--- Exercise inputs ---

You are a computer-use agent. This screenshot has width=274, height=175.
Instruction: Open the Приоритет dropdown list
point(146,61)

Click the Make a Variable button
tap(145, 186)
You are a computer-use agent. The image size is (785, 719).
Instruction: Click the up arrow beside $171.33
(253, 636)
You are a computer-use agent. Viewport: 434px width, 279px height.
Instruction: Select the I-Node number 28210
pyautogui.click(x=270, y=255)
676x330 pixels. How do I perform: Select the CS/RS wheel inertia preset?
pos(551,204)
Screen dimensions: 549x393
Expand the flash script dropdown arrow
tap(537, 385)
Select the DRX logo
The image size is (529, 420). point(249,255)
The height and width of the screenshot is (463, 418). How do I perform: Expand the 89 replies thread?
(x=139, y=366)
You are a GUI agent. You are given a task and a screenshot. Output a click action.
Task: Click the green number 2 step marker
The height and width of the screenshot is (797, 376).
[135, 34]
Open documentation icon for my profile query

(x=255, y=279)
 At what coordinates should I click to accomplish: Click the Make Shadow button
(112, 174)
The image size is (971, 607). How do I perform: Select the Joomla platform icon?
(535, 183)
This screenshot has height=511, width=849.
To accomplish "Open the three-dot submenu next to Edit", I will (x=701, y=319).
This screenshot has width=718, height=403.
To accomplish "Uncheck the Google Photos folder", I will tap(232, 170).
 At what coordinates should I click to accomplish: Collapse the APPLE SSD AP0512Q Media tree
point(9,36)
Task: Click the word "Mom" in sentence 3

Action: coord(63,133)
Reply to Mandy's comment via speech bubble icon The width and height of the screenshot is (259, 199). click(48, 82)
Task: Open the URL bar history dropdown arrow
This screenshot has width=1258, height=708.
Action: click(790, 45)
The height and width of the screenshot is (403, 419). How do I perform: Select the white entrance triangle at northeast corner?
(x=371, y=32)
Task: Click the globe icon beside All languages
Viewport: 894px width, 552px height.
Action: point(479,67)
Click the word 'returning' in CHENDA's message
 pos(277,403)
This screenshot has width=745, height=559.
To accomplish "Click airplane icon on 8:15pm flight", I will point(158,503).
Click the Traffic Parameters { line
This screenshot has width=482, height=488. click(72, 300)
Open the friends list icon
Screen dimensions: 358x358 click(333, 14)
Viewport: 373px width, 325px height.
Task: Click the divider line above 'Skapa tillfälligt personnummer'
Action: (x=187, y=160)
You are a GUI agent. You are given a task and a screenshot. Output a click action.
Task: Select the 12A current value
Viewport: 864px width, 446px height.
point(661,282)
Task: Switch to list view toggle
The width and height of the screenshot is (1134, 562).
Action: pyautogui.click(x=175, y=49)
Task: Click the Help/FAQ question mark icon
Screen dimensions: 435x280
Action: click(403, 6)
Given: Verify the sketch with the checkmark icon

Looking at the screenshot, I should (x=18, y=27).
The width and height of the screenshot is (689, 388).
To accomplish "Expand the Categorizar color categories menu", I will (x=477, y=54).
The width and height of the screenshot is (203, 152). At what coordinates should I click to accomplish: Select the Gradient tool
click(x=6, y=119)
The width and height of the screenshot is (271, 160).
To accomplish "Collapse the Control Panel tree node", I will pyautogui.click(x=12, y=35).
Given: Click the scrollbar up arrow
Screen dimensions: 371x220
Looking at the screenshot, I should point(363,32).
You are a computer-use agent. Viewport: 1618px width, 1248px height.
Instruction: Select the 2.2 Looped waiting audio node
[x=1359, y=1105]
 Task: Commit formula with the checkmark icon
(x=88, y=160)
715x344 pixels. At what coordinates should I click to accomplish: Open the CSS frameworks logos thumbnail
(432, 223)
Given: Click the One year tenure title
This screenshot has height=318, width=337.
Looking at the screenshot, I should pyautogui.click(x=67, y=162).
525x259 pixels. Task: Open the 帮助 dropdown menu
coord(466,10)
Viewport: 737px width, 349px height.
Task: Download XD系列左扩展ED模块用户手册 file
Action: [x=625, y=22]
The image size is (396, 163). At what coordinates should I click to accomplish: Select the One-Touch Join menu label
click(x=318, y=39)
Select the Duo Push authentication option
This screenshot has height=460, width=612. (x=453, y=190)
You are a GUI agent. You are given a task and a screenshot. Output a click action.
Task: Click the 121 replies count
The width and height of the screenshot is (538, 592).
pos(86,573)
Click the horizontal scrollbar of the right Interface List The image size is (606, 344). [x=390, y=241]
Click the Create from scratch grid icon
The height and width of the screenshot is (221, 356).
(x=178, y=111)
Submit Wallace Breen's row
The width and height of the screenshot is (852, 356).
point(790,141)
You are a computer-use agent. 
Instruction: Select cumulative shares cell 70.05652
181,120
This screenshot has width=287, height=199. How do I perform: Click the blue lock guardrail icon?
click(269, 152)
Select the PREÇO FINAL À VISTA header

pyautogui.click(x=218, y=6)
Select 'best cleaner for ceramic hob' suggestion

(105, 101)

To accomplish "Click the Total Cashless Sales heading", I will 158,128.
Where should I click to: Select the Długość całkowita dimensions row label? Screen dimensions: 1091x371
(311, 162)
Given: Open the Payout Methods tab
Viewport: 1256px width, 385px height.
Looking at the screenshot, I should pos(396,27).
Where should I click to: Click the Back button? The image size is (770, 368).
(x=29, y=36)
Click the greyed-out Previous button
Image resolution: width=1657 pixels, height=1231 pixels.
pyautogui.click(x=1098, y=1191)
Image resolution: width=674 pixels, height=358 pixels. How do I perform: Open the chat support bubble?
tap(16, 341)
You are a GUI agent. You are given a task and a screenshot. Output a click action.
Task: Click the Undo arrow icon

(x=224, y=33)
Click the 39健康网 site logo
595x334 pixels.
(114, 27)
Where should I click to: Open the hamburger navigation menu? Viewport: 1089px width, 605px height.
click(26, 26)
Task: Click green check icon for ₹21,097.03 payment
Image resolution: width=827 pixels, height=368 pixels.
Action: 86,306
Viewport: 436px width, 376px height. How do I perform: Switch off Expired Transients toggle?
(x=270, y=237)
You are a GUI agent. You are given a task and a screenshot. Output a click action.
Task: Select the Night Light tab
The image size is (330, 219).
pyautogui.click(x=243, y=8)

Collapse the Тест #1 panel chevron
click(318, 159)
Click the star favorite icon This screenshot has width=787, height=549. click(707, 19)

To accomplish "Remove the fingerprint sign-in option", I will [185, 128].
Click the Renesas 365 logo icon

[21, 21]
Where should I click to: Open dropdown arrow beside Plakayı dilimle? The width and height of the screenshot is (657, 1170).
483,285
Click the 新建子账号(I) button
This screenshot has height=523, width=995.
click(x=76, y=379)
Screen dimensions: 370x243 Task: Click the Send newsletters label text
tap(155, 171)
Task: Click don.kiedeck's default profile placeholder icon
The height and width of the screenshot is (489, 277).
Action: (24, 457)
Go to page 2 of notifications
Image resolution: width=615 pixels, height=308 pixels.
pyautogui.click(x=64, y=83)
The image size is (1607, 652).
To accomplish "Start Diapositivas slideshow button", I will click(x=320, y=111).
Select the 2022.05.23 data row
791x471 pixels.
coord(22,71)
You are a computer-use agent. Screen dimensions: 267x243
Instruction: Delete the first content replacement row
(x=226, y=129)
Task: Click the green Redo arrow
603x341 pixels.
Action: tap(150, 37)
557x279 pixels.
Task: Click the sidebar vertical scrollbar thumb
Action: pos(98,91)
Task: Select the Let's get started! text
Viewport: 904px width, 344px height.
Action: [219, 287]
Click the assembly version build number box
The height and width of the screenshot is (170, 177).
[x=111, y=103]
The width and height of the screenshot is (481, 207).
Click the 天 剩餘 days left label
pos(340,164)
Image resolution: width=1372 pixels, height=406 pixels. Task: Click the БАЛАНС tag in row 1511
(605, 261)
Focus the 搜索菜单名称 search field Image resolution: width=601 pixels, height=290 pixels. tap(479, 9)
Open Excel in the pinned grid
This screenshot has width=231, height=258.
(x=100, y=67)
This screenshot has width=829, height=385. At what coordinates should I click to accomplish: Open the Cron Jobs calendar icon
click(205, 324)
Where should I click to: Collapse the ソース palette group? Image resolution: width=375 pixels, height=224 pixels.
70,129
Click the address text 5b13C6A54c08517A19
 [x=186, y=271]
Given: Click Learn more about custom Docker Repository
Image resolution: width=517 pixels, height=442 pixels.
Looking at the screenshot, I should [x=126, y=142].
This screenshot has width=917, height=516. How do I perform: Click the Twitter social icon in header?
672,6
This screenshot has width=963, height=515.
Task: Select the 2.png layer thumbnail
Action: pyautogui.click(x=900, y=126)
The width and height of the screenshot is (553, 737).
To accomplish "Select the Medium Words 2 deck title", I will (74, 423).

---

_Prompt_
Which lines in the records above include the word "green"? Copy them out.

_Response below_
Task: Click the green number 2 step marker
Task: Click green check icon for ₹21,097.03 payment
Task: Click the green Redo arrow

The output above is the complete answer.